Items listed in a dataset:
# # # # # # #
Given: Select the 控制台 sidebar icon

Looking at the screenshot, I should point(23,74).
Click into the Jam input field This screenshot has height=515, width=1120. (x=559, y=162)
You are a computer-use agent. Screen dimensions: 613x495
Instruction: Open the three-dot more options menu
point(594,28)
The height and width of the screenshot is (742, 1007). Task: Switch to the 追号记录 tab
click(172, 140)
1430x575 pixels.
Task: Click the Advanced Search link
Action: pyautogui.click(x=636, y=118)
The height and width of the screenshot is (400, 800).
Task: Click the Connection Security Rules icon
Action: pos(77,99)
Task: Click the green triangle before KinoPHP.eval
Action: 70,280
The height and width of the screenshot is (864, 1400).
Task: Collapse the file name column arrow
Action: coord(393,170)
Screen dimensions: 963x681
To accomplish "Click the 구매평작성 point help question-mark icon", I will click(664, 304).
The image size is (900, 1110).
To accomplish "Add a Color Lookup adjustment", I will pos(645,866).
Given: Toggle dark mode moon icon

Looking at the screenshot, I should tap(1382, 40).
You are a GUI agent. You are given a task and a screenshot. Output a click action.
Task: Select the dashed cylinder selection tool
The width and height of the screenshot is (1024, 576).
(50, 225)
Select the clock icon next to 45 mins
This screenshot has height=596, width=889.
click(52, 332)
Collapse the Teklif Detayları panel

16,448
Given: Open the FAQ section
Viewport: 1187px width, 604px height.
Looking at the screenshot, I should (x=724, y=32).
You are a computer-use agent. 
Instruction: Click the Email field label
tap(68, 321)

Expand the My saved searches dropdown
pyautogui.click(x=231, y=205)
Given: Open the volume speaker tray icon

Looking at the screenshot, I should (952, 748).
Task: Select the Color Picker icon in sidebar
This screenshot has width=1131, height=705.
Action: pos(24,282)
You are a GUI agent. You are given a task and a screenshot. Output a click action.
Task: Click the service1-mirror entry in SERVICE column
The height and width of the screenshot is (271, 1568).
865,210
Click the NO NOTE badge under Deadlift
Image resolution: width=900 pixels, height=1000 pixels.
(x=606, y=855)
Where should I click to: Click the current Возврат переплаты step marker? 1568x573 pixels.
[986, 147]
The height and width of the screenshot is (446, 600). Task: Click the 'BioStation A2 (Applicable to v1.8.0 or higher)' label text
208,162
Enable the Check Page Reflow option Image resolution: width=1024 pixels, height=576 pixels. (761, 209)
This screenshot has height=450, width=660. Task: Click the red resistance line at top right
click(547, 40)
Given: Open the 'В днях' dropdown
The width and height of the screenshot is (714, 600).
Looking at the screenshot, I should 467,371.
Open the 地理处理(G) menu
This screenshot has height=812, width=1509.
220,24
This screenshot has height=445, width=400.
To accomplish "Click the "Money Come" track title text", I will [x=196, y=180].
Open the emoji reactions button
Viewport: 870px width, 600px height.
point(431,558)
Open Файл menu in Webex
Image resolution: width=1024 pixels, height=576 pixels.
# # # # # # #
*PROBLEM REQUIREMENTS*:
Reproduce the listing in full, substituting "Goal:" for every occurrence of "Given:" and leaving everything else unchanged.

*THE SOLUTION*:
Goal: Select the 控制台 sidebar icon

Looking at the screenshot, I should point(23,74).
Click into the Jam input field This screenshot has height=515, width=1120. (x=559, y=162)
You are a computer-use agent. Screen dimensions: 613x495
Instruction: Open the three-dot more options menu
point(594,28)
The height and width of the screenshot is (742, 1007). Task: Switch to the 追号记录 tab
click(172, 140)
1430x575 pixels.
Task: Click the Advanced Search link
Action: pyautogui.click(x=636, y=118)
The height and width of the screenshot is (400, 800).
Task: Click the Connection Security Rules icon
Action: pos(77,99)
Task: Click the green triangle before KinoPHP.eval
Action: 70,280
The height and width of the screenshot is (864, 1400).
Task: Collapse the file name column arrow
Action: coord(393,170)
Screen dimensions: 963x681
To accomplish "Click the 구매평작성 point help question-mark icon", I will click(664, 304).
The image size is (900, 1110).
To accomplish "Add a Color Lookup adjustment", I will pos(645,866).
Goal: Toggle dark mode moon icon

Looking at the screenshot, I should tap(1382, 40).
You are a GUI agent. You are given a task and a screenshot. Output a click action.
Task: Select the dashed cylinder selection tool
The width and height of the screenshot is (1024, 576).
(50, 225)
Select the clock icon next to 45 mins
This screenshot has height=596, width=889.
click(52, 332)
Collapse the Teklif Detayları panel

16,448
Goal: Open the FAQ section
Viewport: 1187px width, 604px height.
Looking at the screenshot, I should (x=724, y=32).
You are a computer-use agent. 
Instruction: Click the Email field label
tap(68, 321)

Expand the My saved searches dropdown
pyautogui.click(x=231, y=205)
Goal: Open the volume speaker tray icon

Looking at the screenshot, I should (952, 748).
Task: Select the Color Picker icon in sidebar
This screenshot has width=1131, height=705.
Action: pos(24,282)
You are a GUI agent. You are given a task and a screenshot. Output a click action.
Task: Click the service1-mirror entry in SERVICE column
The height and width of the screenshot is (271, 1568).
865,210
Click the NO NOTE badge under Deadlift
Image resolution: width=900 pixels, height=1000 pixels.
(x=606, y=855)
Where should I click to: Click the current Возврат переплаты step marker? 1568x573 pixels.
[986, 147]
The height and width of the screenshot is (446, 600). Task: Click the 'BioStation A2 (Applicable to v1.8.0 or higher)' label text
208,162
Enable the Check Page Reflow option Image resolution: width=1024 pixels, height=576 pixels. (761, 209)
This screenshot has height=450, width=660. Task: Click the red resistance line at top right
click(547, 40)
Goal: Open the 'В днях' dropdown
The width and height of the screenshot is (714, 600).
Looking at the screenshot, I should 467,371.
Open the 地理处理(G) menu
This screenshot has height=812, width=1509.
220,24
This screenshot has height=445, width=400.
To accomplish "Click the "Money Come" track title text", I will [x=196, y=180].
Open the emoji reactions button
Viewport: 870px width, 600px height.
point(431,558)
Open Файл menu in Webex
Image resolution: width=1024 pixels, height=576 pixels.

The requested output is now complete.